To build:

	% ./configure
	% make

Then try `./xbraitenberg --help'.

Other things to try:

	% ./xbraitenberg l v2a v2a v2a v2a
	% ./xbraitenberg l v2a v2b v3a v3b

The arguments here add objects to the world -- vehicles and lights. `v2a',
`v2b', `v3a', and `v3b' are four different kinds of Braitenberg vehicles,
based on Braitenberg's Vehicles 2A, 2B, 3A, and 3B. `l' is a stationary
light located at (0,0). There is also `timel', a "timed light" (see
TimedLight below) located at (0,0); and the pair of lights `l2a' and `l2b',
two stationary lights located at (-250,0) and (250,0).

You can use command line arguments to control the logic between sensors and
actuators. `--left-logic LOGIC' sets the left actuator's logic, and
`--right-logic LOGIC' sets the right actuator's logic. The LOGIC arguments
are C-like expressions. They are evaluated continuously to see how fast the
actuators should fire: 0 means stay still, positive numbers mean fire
forward, and negative numbers mean fire in reverse. The greater the
absolute value, the faster the actuators will fire; values are pinned
between -1 and 1. You can use the following constructs in the LOGIC
expressions. Most of them are just like C operators, and the precedence
follows C's precedence.

	left		The left sensor's value.
	right		The right sensor's value.

	E1 + E2		Addition.
	E1 - E2		Subtraction.
	E1 * E2		Multiplication.
	E1 / E2		Division.
	E1 ** E2	Exponentiation.

	E1 < E2		1 if E1 < E2; zero otherwise.
	E1 > E2		Other logical operators are similar.
	E1 <= E2
	E1 >= E2
	E1 == E2
	E1 != E2
	E1 && E2	1 if E1 != 0 and E2 != 0; zero otherwise.
	E1 || E2	1 if E1 != 0 or E2 != 0; zero otherwise.
	!E1		1 if E1 == 0; zero otherwise.

	E1 ? E2 : E3	If E1 != 0, then E2; otherwise E3.

	let VAR = E1 in E2 end
			Introduce a variable binding.

Data provided
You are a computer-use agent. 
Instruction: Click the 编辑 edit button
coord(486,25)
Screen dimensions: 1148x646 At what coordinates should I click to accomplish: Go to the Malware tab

Written instruction
Rewrite the xbraitenberg instructions between "You can use command" and "left sensor's value.", inclusive, substituting "repeatedly" for "continuously". The material above stands apart from the xbraitenberg instructions.

Answer to this problem
You can use command line arguments to control the logic between sensors and
actuators. `--left-logic LOGIC' sets the left actuator's logic, and
`--right-logic LOGIC' sets the right actuator's logic. The LOGIC arguments
are C-like expressions. They are evaluated repeatedly to see how fast the
actuators should fire: 0 means stay still, positive numbers mean fire
forward, and negative numbers mean fire in reverse. The greater the
absolute value, the faster the actuators will fire; values are pinned
between -1 and 1. You can use the following constructs in the LOGIC
expressions. Most of them are just like C operators, and the precedence
follows C's precedence.

	left		The left sensor's value.